I cite the views of half a dozen others, including the historian Allen Guelzo, who points out: “As late as 1870, Boston had 250,000 people and 50,000 horses. Yet we had surprisingly deep levels of cultural cohesion: Lincoln could quote Shakespeare, Byron, and the Federalist, people sat up to wee hours in remote farmsteads debating free will and determinism. The century between 1870 and 1970 transformed the world as no other century has, and all in the direction of ease, safety, and comfort. We no longer haul fifty gallons of water from the pump to wash and drink; we no longer chop cords of wood to heat ourselves; we no longer regard a trip of twenty-file miles as equivalent to an entire day’s journey; we have no need of our neighbors. In other words, we live in a fairy-tale world of instant supply at the click of a mouse; we live in a phony milieu where our chief pleasure is denigration. If it’s too much to get off our sofas, it will be too much to listen to Beethoven. In fact,culture is now understood to be a political weapon, and any attempt to speak of it with any authority is set down at once as a gesture of dominance. We are on the verge of suggesting, in the name of social justice, that orchestras staff themselves by quota. Now is a time to rethink.”

I write in conclusion:

“The pandemic is a diagnostic – and discloses a self-critical, self-confrontational United States that feels newly inchoate. We no longer hug a common cultural pantheon: [Henry Wadsworth]  Longfellow and [Frederic] Church are irrelevant; [Frederick] Douglass and [W. E. B.] Du Bois remain in a waiting room (and the formidable, formidably wronged Crazy Horse in a lobby). We are at work fashioning a national cultural inheritance that fits our needs and hopes today.

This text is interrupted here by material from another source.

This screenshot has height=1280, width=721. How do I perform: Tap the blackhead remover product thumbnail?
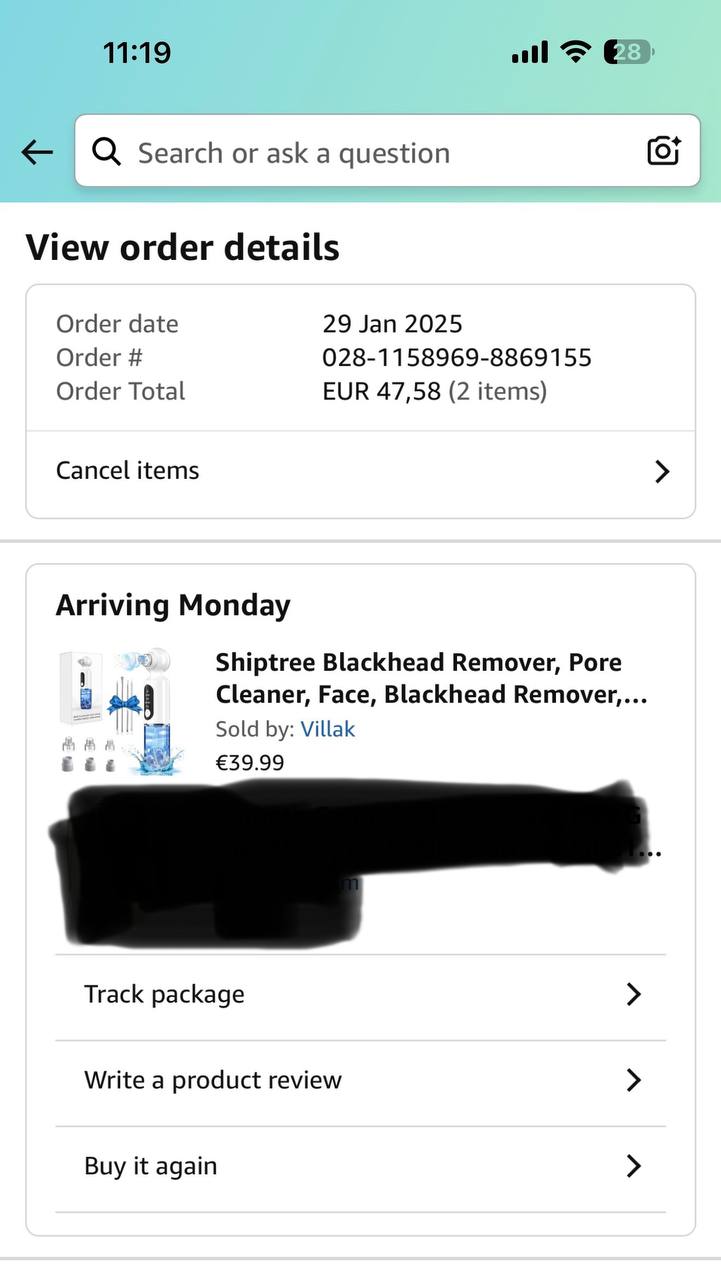coord(115,710)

“Compared to nations abroad, we are not even secure in asserting that culture matters. In this fragile moment, Covid will be a catalyst or obstacle whose impact on government and politics, on the environment and the economy is already undergoing relentless scrutiny. At the very least, culture must become part of this conversation. Perhaps we can hope for more and allow culture to help us find the way.”

***

My article had just gone to press when Ari Roth announced his resignation as artistic director of DC’s cross-cultural Mosaic Theater Company, which he founded in 2014. His ouster was forced by complaints of “white supremacist behavior.” In October (over Roth’s objections), the Mosaic had posted a response to the “We See You” demands reading in part:

“We have programmed without consistent cultural competency, leading to harm of audience members and artists. . . . We have been complacent in validating a siloed and singular leadership style based on the comfort of routine. We have upheld white leadership to the detriment of BIPOC [Black, Indigenous and People of Color] artistry and expertise.”

In a detailed letter of resignation, Roth wrote of “theaters that have been trying to become a truer reflection of their diverse communities”: “How do we manifest a new Anti-Racist ethos meant to disrupt and reduce harm, while not abandoning foundational commitments to the value of IDEA [Inclusion, Diversity, Equity, Accessibility] that have been achieved, with palpable significance, and have created much more good than harm? Can a conjoining of paradigms be made without disqualifying, or fatally denigrating, the work (and workers) have have come before, and that remain the binding agents in our crucial, multi-racial alliances and common cause?”